REQUIRED ACTION:
All of the data below should be copied exactly as it stands.

RECORDS FOR THIS EXERCISE:
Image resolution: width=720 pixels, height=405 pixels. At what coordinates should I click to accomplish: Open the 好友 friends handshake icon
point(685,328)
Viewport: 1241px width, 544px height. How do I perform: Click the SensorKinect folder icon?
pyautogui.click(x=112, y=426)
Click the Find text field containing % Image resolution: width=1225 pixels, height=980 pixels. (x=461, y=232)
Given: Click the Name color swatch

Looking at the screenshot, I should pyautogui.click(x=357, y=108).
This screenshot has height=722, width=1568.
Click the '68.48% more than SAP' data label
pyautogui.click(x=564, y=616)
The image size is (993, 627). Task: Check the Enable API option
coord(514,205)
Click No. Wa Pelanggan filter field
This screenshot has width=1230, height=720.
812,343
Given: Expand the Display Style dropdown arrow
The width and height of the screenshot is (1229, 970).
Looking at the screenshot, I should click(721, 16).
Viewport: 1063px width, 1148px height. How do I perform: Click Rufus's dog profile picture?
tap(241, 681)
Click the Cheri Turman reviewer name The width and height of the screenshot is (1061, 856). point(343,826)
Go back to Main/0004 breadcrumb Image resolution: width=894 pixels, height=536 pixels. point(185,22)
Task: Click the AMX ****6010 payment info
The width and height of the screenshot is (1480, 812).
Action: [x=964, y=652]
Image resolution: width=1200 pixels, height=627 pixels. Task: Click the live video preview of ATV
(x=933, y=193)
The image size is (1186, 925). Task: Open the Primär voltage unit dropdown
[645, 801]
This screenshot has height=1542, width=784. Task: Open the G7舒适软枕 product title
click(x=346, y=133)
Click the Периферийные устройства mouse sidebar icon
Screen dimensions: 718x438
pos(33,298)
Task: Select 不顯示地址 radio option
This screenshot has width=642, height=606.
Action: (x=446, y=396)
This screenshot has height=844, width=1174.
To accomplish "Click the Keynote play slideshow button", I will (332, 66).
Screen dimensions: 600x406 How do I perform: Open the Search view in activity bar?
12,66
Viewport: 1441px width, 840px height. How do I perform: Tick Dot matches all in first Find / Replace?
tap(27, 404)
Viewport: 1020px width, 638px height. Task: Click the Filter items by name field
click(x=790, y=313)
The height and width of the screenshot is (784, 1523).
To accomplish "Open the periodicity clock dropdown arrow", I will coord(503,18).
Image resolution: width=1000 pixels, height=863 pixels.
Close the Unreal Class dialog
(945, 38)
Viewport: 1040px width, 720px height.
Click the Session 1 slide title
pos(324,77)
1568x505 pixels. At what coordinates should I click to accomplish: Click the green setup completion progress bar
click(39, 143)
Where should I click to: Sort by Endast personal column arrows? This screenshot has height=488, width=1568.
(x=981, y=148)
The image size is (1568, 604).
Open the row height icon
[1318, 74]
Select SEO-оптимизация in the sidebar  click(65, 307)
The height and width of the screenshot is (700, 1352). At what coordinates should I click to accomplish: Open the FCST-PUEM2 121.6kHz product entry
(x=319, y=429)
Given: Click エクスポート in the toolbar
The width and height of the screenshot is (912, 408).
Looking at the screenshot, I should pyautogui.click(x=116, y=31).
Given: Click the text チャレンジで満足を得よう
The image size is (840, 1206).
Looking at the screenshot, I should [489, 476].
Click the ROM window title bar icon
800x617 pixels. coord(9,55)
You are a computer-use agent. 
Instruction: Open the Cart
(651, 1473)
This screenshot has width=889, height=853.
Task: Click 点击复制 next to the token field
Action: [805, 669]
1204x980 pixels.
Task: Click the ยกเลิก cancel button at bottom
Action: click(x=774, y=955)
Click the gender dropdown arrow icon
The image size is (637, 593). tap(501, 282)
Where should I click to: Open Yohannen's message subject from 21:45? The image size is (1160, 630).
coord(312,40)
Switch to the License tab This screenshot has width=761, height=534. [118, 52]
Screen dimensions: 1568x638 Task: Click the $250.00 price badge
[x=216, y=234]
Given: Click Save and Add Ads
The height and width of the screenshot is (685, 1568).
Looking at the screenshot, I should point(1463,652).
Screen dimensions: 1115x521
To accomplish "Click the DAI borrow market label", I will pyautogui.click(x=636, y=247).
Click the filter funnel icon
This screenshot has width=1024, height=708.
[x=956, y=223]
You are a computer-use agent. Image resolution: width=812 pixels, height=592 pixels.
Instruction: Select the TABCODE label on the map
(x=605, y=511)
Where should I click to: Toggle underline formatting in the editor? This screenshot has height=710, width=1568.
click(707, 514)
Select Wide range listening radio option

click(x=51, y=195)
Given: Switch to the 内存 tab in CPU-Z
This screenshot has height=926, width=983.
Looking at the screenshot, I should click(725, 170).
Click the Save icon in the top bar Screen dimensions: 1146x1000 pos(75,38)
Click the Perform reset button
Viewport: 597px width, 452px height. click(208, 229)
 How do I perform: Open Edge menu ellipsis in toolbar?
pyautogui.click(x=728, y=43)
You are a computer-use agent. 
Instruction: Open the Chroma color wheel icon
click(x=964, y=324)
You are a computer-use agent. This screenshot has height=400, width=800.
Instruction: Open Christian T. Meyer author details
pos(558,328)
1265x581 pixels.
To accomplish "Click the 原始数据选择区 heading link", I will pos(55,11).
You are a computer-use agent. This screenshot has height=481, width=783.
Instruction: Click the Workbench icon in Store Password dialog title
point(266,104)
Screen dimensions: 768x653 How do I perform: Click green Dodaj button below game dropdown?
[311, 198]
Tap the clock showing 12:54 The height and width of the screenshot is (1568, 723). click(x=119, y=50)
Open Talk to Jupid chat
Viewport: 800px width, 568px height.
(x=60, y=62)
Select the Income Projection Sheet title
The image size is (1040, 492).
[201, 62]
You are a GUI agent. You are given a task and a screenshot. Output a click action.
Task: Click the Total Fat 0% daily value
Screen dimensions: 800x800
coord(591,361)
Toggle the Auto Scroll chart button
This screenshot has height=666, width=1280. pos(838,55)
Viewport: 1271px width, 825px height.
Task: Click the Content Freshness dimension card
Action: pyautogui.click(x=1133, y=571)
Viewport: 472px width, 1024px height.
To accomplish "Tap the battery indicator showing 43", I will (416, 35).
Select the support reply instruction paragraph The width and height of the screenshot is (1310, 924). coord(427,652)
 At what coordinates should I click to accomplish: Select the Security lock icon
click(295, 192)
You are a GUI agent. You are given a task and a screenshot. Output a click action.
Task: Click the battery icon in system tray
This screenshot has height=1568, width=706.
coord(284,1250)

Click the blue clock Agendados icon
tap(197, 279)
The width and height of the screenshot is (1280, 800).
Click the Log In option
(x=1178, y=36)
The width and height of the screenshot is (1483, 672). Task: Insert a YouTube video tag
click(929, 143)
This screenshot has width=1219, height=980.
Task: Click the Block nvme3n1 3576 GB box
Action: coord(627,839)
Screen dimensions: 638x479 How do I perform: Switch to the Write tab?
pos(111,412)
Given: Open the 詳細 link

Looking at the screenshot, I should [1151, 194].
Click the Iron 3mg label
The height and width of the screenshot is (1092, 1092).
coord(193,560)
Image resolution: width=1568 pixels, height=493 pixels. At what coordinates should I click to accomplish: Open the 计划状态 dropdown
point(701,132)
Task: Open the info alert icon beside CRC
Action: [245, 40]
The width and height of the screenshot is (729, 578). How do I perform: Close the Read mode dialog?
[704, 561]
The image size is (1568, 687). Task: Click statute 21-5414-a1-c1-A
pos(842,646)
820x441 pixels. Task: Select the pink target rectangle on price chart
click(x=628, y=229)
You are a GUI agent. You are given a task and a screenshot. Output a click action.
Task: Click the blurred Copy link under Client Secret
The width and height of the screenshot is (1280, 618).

TASK RESPONSE:
Image resolution: width=720 pixels, height=405 pixels. At what coordinates should I click to accomplish: Open the 好友 friends handshake icon
point(685,328)
Viewport: 1241px width, 544px height. How do I perform: Click the SensorKinect folder icon?
pyautogui.click(x=112, y=426)
Click the Find text field containing % Image resolution: width=1225 pixels, height=980 pixels. (x=461, y=232)
Given: Click the Name color swatch

Looking at the screenshot, I should pyautogui.click(x=357, y=108).
This screenshot has height=722, width=1568.
Click the '68.48% more than SAP' data label
pyautogui.click(x=564, y=616)
The image size is (993, 627). Task: Check the Enable API option
coord(514,205)
Click No. Wa Pelanggan filter field
This screenshot has width=1230, height=720.
812,343
Given: Expand the Display Style dropdown arrow
The width and height of the screenshot is (1229, 970).
Looking at the screenshot, I should click(721, 16).
Viewport: 1063px width, 1148px height. How do I perform: Click Rufus's dog profile picture?
tap(241, 681)
Click the Cheri Turman reviewer name The width and height of the screenshot is (1061, 856). point(343,826)
Go back to Main/0004 breadcrumb Image resolution: width=894 pixels, height=536 pixels. point(185,22)
Task: Click the AMX ****6010 payment info
The width and height of the screenshot is (1480, 812).
Action: [x=964, y=652]
Image resolution: width=1200 pixels, height=627 pixels. Task: Click the live video preview of ATV
(x=933, y=193)
The image size is (1186, 925). Task: Open the Primär voltage unit dropdown
[645, 801]
This screenshot has height=1542, width=784. Task: Open the G7舒适软枕 product title
click(x=346, y=133)
Click the Периферийные устройства mouse sidebar icon
Screen dimensions: 718x438
pos(33,298)
Task: Select 不顯示地址 radio option
This screenshot has width=642, height=606.
Action: (x=446, y=396)
This screenshot has height=844, width=1174.
To accomplish "Click the Keynote play slideshow button", I will (332, 66).
Screen dimensions: 600x406 How do I perform: Open the Search view in activity bar?
12,66
Viewport: 1441px width, 840px height. How do I perform: Tick Dot matches all in first Find / Replace?
tap(27, 404)
Viewport: 1020px width, 638px height. Task: Click the Filter items by name field
click(x=790, y=313)
The height and width of the screenshot is (784, 1523).
To accomplish "Open the periodicity clock dropdown arrow", I will coord(503,18).
Image resolution: width=1000 pixels, height=863 pixels.
Close the Unreal Class dialog
(945, 38)
Viewport: 1040px width, 720px height.
Click the Session 1 slide title
pos(324,77)
1568x505 pixels. At what coordinates should I click to accomplish: Click the green setup completion progress bar
click(39, 143)
Where should I click to: Sort by Endast personal column arrows? This screenshot has height=488, width=1568.
(x=981, y=148)
The image size is (1568, 604).
Open the row height icon
[1318, 74]
Select SEO-оптимизация in the sidebar  click(65, 307)
The height and width of the screenshot is (700, 1352). At what coordinates should I click to accomplish: Open the FCST-PUEM2 121.6kHz product entry
(x=319, y=429)
Given: Click エクスポート in the toolbar
The width and height of the screenshot is (912, 408).
Looking at the screenshot, I should pyautogui.click(x=116, y=31).
Given: Click the text チャレンジで満足を得よう
The image size is (840, 1206).
Looking at the screenshot, I should [489, 476].
Click the ROM window title bar icon
800x617 pixels. coord(9,55)
You are a computer-use agent. 
Instruction: Open the Cart
(651, 1473)
This screenshot has width=889, height=853.
Task: Click 点击复制 next to the token field
Action: [805, 669]
1204x980 pixels.
Task: Click the ยกเลิก cancel button at bottom
Action: click(x=774, y=955)
Click the gender dropdown arrow icon
The image size is (637, 593). tap(501, 282)
Where should I click to: Open Yohannen's message subject from 21:45? The image size is (1160, 630).
coord(312,40)
Switch to the License tab This screenshot has width=761, height=534. [118, 52]
Screen dimensions: 1568x638 Task: Click the $250.00 price badge
[x=216, y=234]
Given: Click Save and Add Ads
The height and width of the screenshot is (685, 1568).
Looking at the screenshot, I should point(1463,652).
Screen dimensions: 1115x521
To accomplish "Click the DAI borrow market label", I will pyautogui.click(x=636, y=247).
Click the filter funnel icon
This screenshot has width=1024, height=708.
[x=956, y=223]
You are a computer-use agent. Image resolution: width=812 pixels, height=592 pixels.
Instruction: Select the TABCODE label on the map
(x=605, y=511)
Where should I click to: Toggle underline formatting in the editor? This screenshot has height=710, width=1568.
click(707, 514)
Select Wide range listening radio option

click(x=51, y=195)
Given: Switch to the 内存 tab in CPU-Z
This screenshot has height=926, width=983.
Looking at the screenshot, I should click(725, 170).
Click the Save icon in the top bar Screen dimensions: 1146x1000 pos(75,38)
Click the Perform reset button
Viewport: 597px width, 452px height. click(208, 229)
 How do I perform: Open Edge menu ellipsis in toolbar?
pyautogui.click(x=728, y=43)
You are a computer-use agent. 
Instruction: Open the Chroma color wheel icon
click(x=964, y=324)
You are a computer-use agent. This screenshot has height=400, width=800.
Instruction: Open Christian T. Meyer author details
pos(558,328)
1265x581 pixels.
To accomplish "Click the 原始数据选择区 heading link", I will pos(55,11).
You are a computer-use agent. This screenshot has height=481, width=783.
Instruction: Click the Workbench icon in Store Password dialog title
point(266,104)
Screen dimensions: 768x653 How do I perform: Click green Dodaj button below game dropdown?
[311, 198]
Tap the clock showing 12:54 The height and width of the screenshot is (1568, 723). click(x=119, y=50)
Open Talk to Jupid chat
Viewport: 800px width, 568px height.
(x=60, y=62)
Select the Income Projection Sheet title
The image size is (1040, 492).
[201, 62]
You are a GUI agent. You are given a task and a screenshot. Output a click action.
Task: Click the Total Fat 0% daily value
Screen dimensions: 800x800
coord(591,361)
Toggle the Auto Scroll chart button
This screenshot has height=666, width=1280. pos(838,55)
Viewport: 1271px width, 825px height.
Task: Click the Content Freshness dimension card
Action: pyautogui.click(x=1133, y=571)
Viewport: 472px width, 1024px height.
To accomplish "Tap the battery indicator showing 43", I will (416, 35).
Select the support reply instruction paragraph The width and height of the screenshot is (1310, 924). coord(427,652)
 At what coordinates should I click to accomplish: Select the Security lock icon
click(295, 192)
You are a GUI agent. You are given a task and a screenshot. Output a click action.
Task: Click the battery icon in system tray
This screenshot has height=1568, width=706.
coord(284,1250)

Click the blue clock Agendados icon
tap(197, 279)
The width and height of the screenshot is (1280, 800).
Click the Log In option
(x=1178, y=36)
The width and height of the screenshot is (1483, 672). Task: Insert a YouTube video tag
click(929, 143)
This screenshot has width=1219, height=980.
Task: Click the Block nvme3n1 3576 GB box
Action: coord(627,839)
Screen dimensions: 638x479 How do I perform: Switch to the Write tab?
pos(111,412)
Given: Open the 詳細 link

Looking at the screenshot, I should [1151, 194].
Click the Iron 3mg label
The height and width of the screenshot is (1092, 1092).
coord(193,560)
Image resolution: width=1568 pixels, height=493 pixels. At what coordinates should I click to accomplish: Open the 计划状态 dropdown
point(701,132)
Task: Open the info alert icon beside CRC
Action: [245, 40]
The width and height of the screenshot is (729, 578). How do I perform: Close the Read mode dialog?
[704, 561]
The image size is (1568, 687). Task: Click statute 21-5414-a1-c1-A
pos(842,646)
820x441 pixels. Task: Select the pink target rectangle on price chart
click(x=628, y=229)
You are a GUI agent. You are given a task and a screenshot. Output a click action.
Task: Click the blurred Copy link under Client Secret
The width and height of the screenshot is (1280, 618).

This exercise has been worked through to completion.